■ **ASSIGNMENT**: Would you reproduce exactly, and only, the lines starting at the one with "Image resolution: width=1190" and ending at the last line of the data, with both included? Leave the pictures out.

Stored data entries:
▬▬▬▬▬▬▬▬▬▬
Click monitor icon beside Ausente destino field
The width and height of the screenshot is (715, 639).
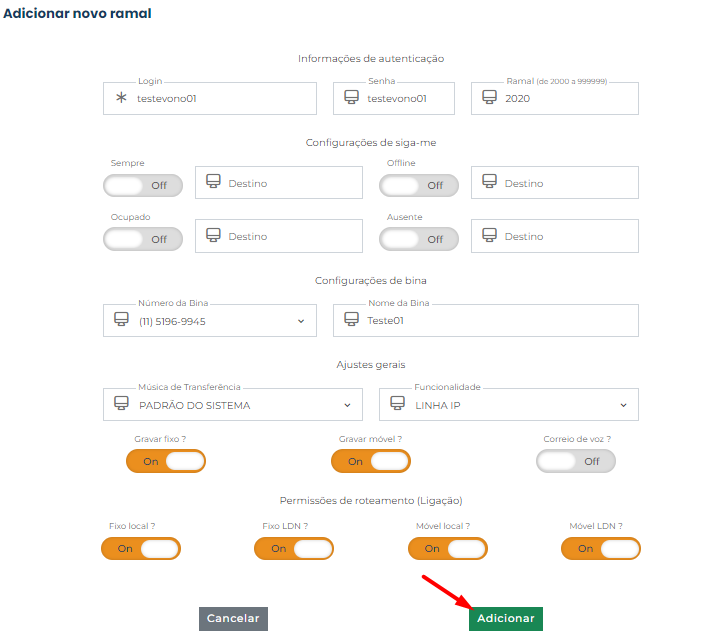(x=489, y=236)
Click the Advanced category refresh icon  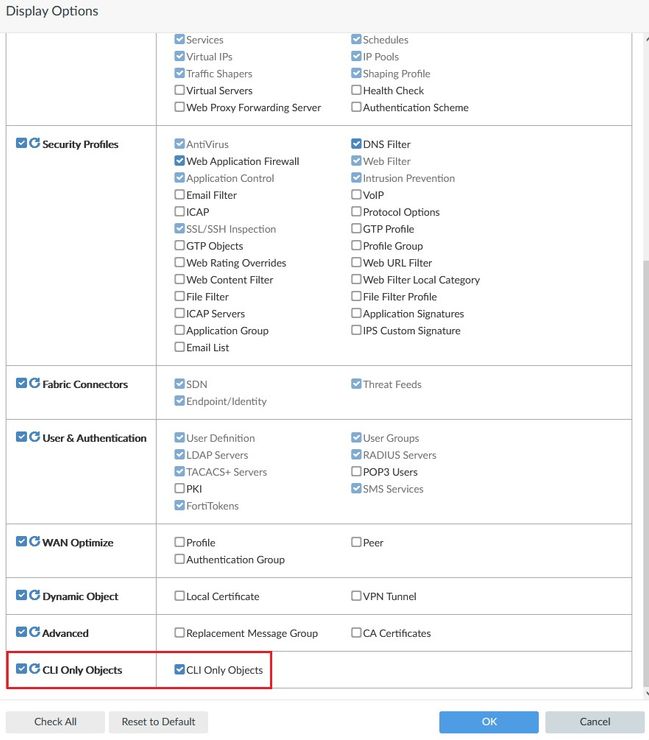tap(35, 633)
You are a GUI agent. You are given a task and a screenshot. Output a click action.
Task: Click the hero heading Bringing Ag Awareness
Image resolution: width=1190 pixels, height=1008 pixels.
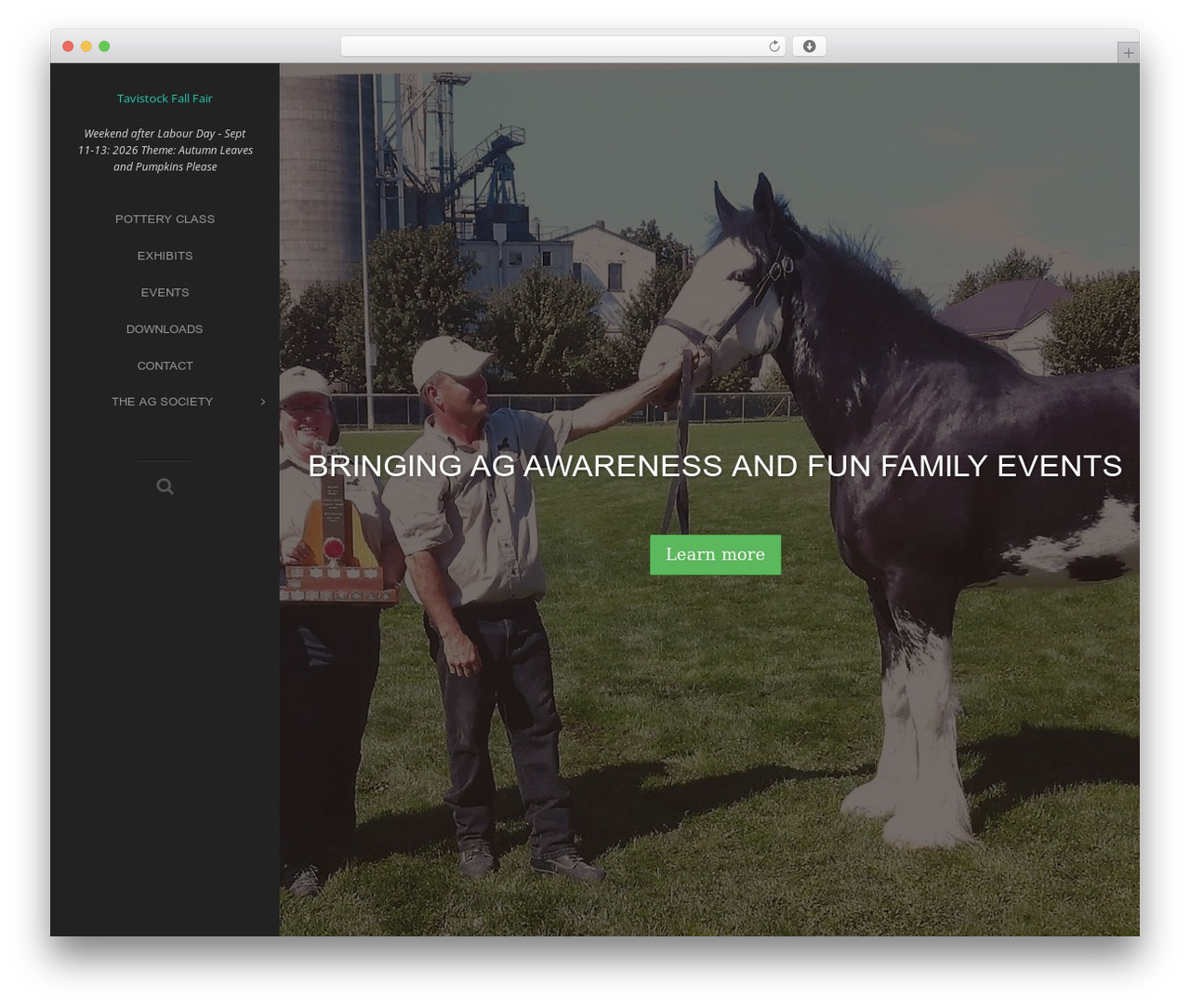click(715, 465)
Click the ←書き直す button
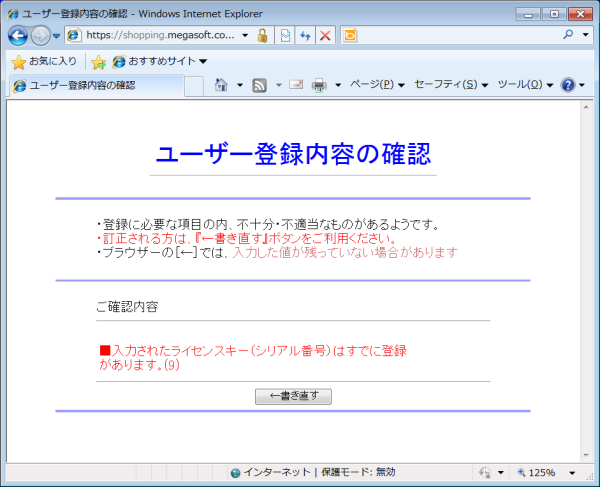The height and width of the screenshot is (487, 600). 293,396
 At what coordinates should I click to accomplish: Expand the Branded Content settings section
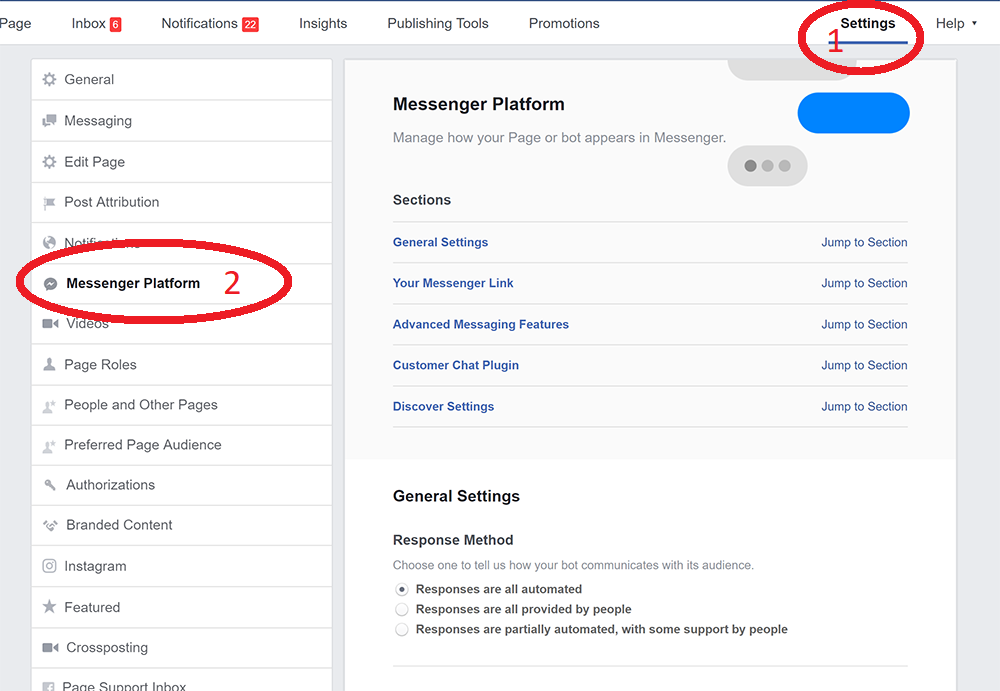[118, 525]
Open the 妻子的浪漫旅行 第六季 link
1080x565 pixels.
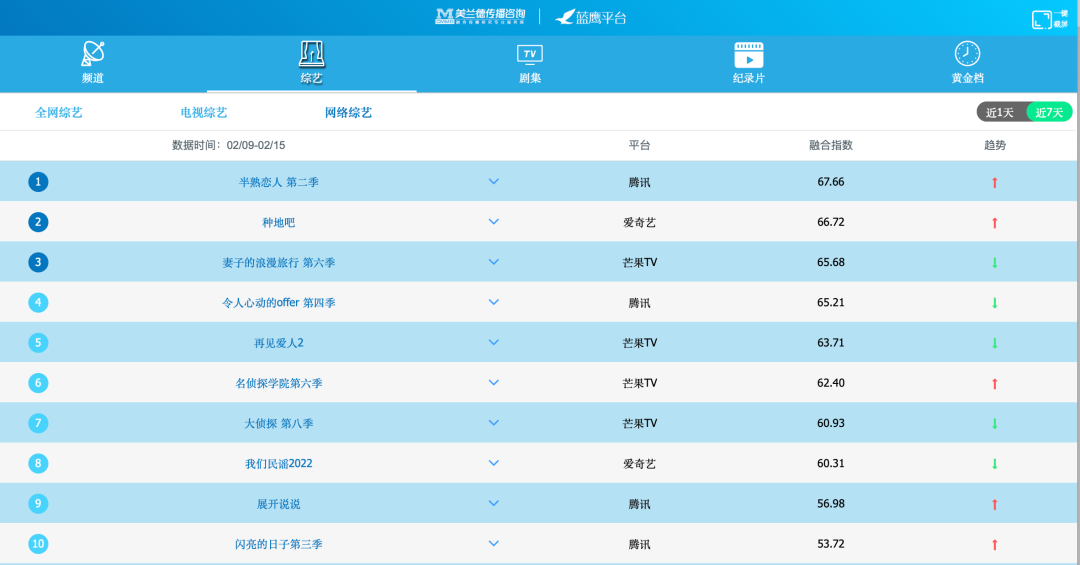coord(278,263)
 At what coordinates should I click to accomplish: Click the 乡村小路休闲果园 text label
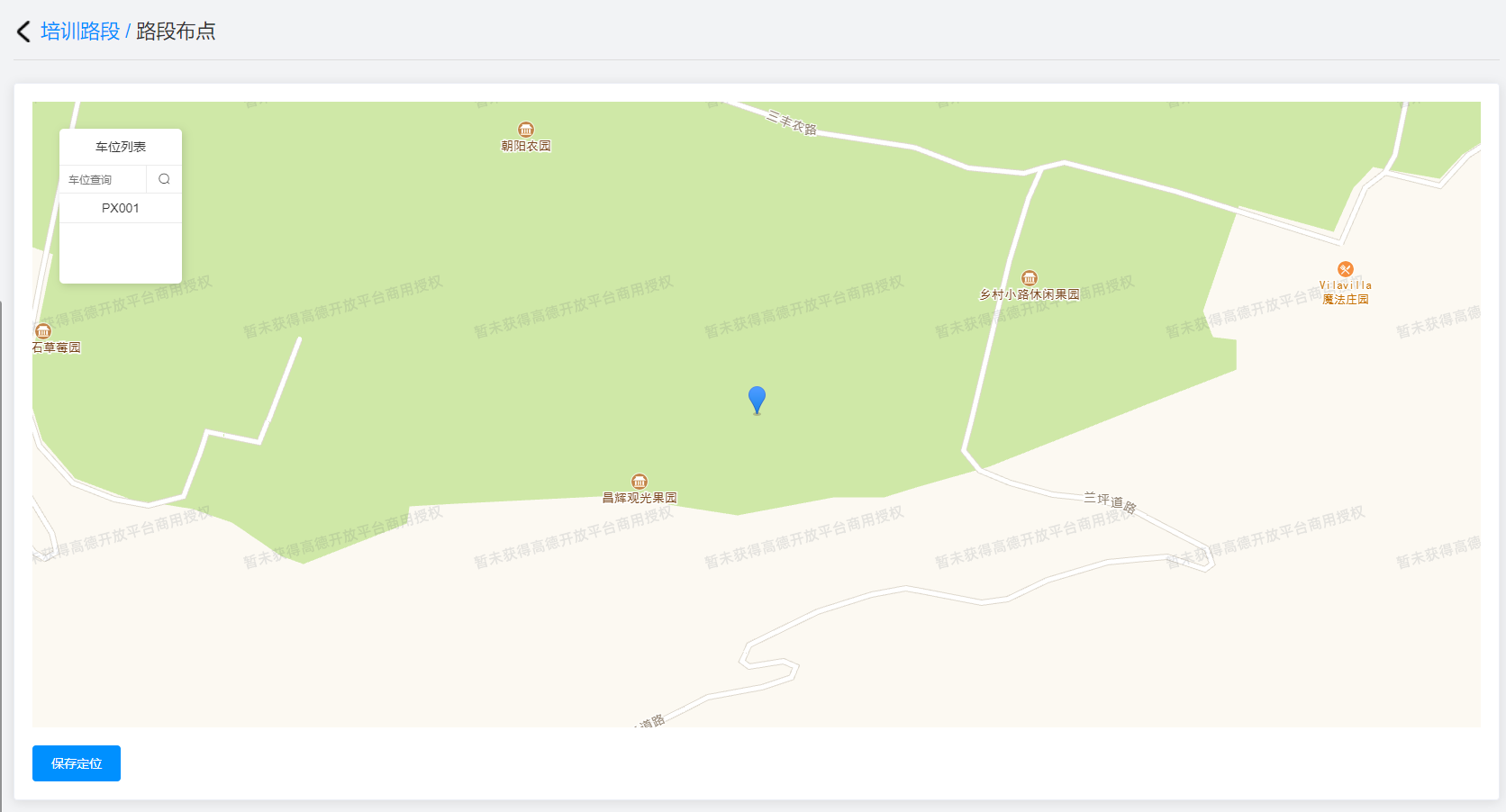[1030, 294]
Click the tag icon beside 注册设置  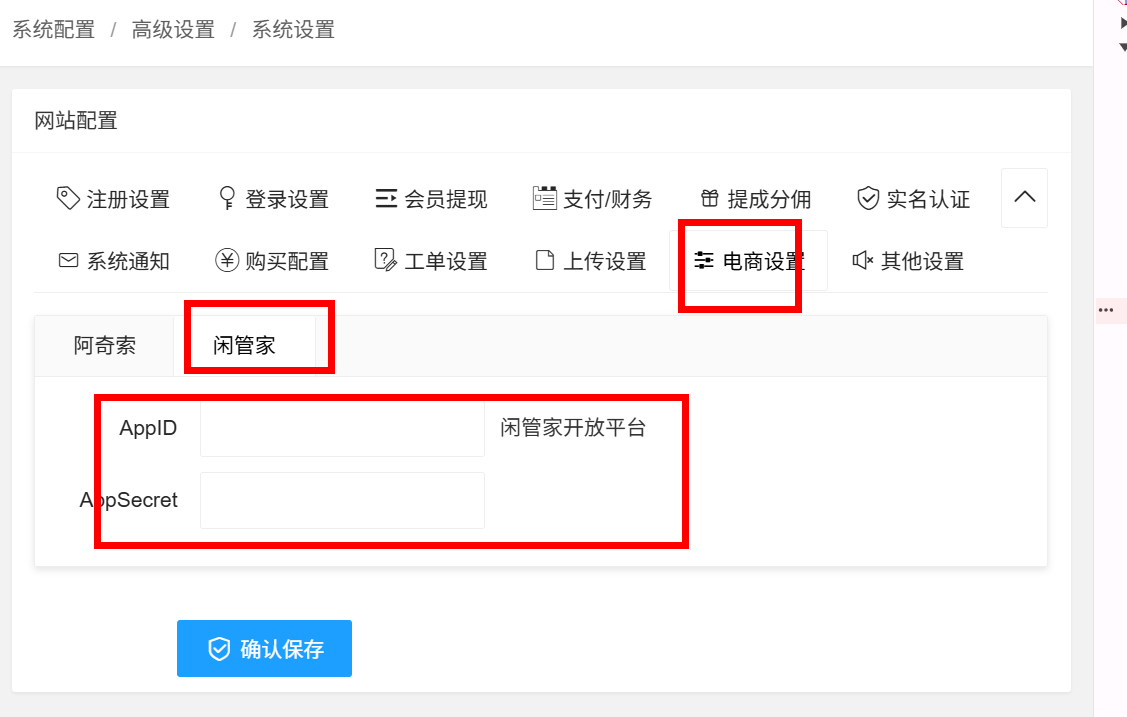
▬▬▬▬▬▬▬▬▬▬
■ **OUTPUT BELOW**:
Image resolution: width=1190 pixels, height=1008 pixels.
click(715, 465)
Click the ←書き直す button
The height and width of the screenshot is (487, 600). 293,396
 At what coordinates should I click to accomplish: Expand the Branded Content settings section
[118, 525]
Open the 妻子的浪漫旅行 第六季 link
1080x565 pixels.
coord(278,263)
 At what coordinates should I click to accomplish: Click the 乡村小路休闲果园 text label
[1030, 294]
Click the tag icon beside 注册设置  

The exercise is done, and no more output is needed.